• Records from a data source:
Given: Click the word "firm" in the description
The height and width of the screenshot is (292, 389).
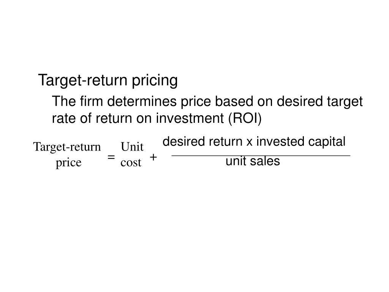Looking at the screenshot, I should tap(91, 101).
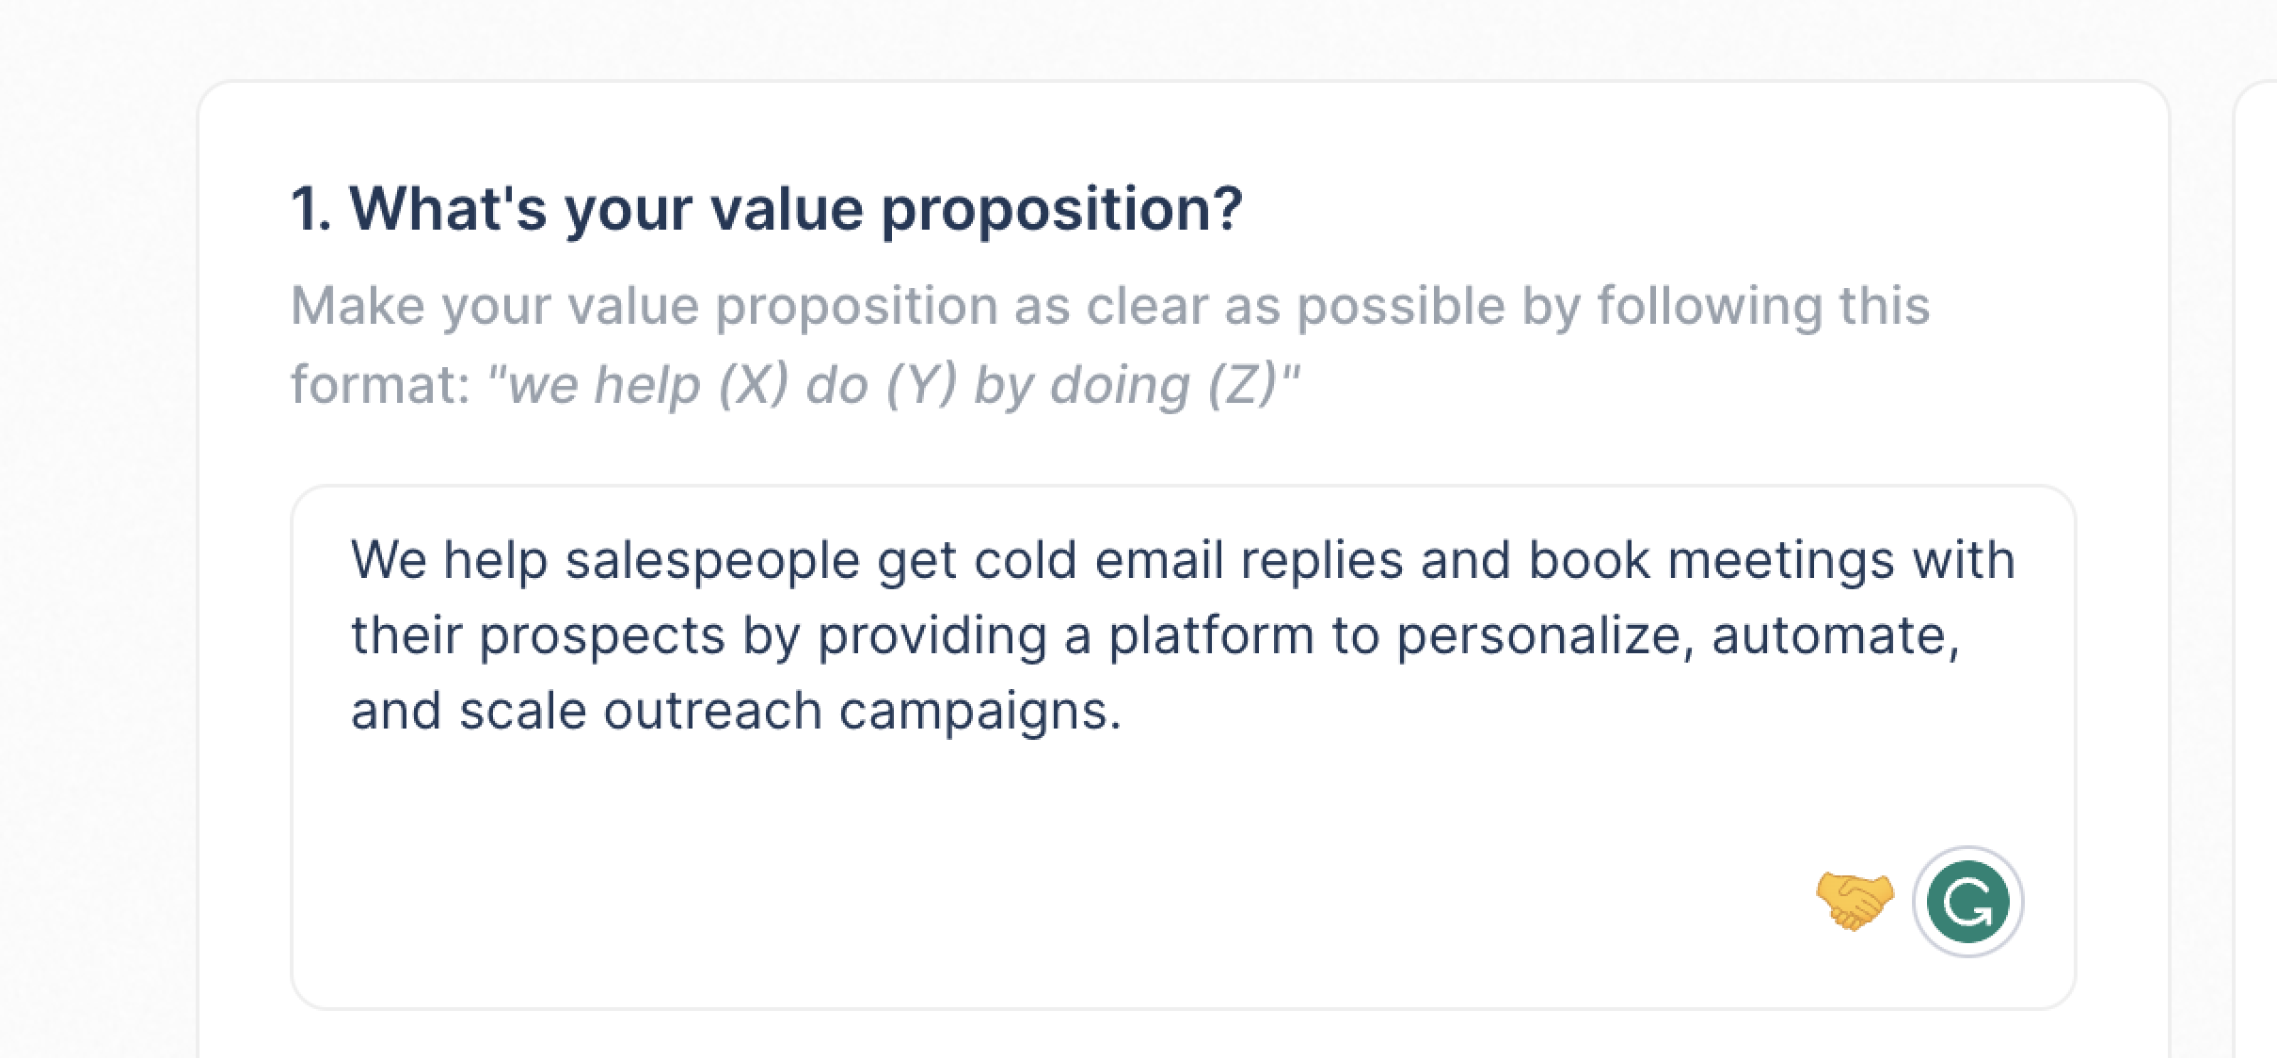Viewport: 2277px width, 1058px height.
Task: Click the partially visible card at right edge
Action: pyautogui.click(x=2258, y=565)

• TASK DIRECTIONS: For this exercise, transcribe the entries verbatim and skip all pictures.

• RESULT OF THE TASK:
Given: Click the word "firm" in the description
The height and width of the screenshot is (292, 389).
Looking at the screenshot, I should tap(91, 101).
Viewport: 2277px width, 1058px height.
Task: Click the partially visible card at right edge
Action: pyautogui.click(x=2258, y=565)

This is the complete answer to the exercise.